Esta semana o país pode ver uma troca de governo. O vice-presidente, Michel Temer, terá que entrar dizendo o que fará para enfrentar a crise econômica. Se hesitar, se ceder demais, se achar que tem que fazer qualquer composição, perderá o pequeno capital político que tem. Sobre ele pairam dúvidas e a urgência de um tempo de crises graves e complexas.
A presidente Dilma cavou o buraco econômico no qual o país entrou e que a levou a estes que podem ser seus últimos dias de governo. Ela fez escolhas, tomou decisões, implantou políticas que causaram recessão, inflação alta, rombo fiscal e desemprego. Ela culpou a oposição pela crise em mais um divórcio com a realidade.
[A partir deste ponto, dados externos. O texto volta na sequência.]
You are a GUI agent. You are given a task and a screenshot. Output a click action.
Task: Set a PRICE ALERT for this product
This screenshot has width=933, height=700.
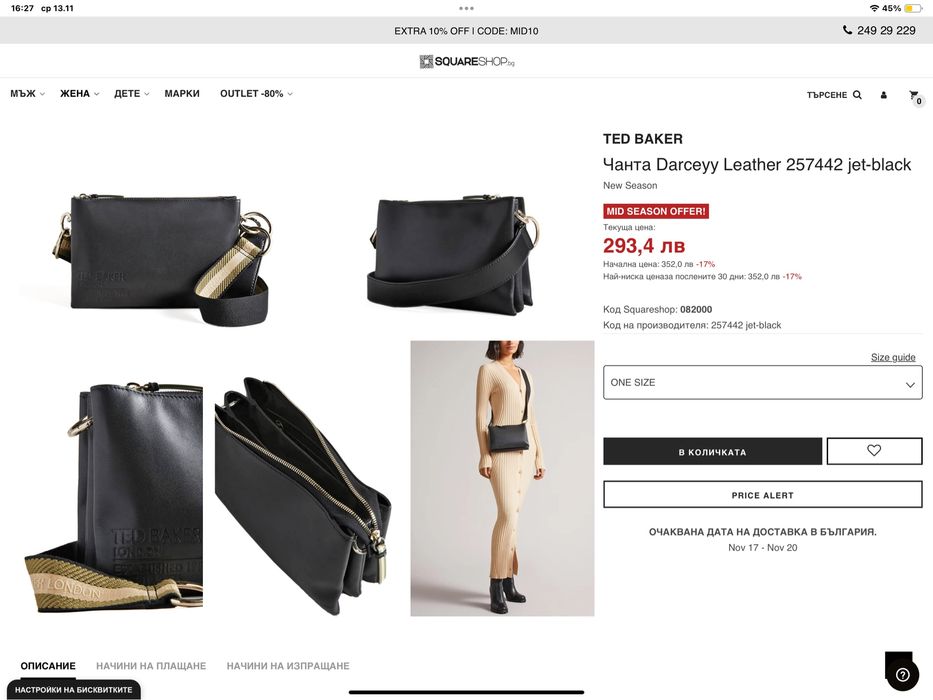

Dilma ignorou todos os alertas e se negou a ver os indicadores antecedentes do naufrágio econômico.
Um governante pode pedir suor e lágrimas à população, mas não pode fazer isso depois de uma campanha eleitoral em que vendeu uma pujança inexistente e acusou adversários de pretender fazer o que ela depois faria. Os petistas conhecem essa tática e sabe no que dá. Fernando Collor acusou o então adversário Lula de planejar o confisco da poupança e, na Presidência, foi ele quem fez isso.
O declínio da presidente Dilma deixará também uma lição para o marketing político, de que quem faz “o diabo” na eleição pode conhecer o inferno. Que o diga o casal Santana, diretamente do presídio no Paraná.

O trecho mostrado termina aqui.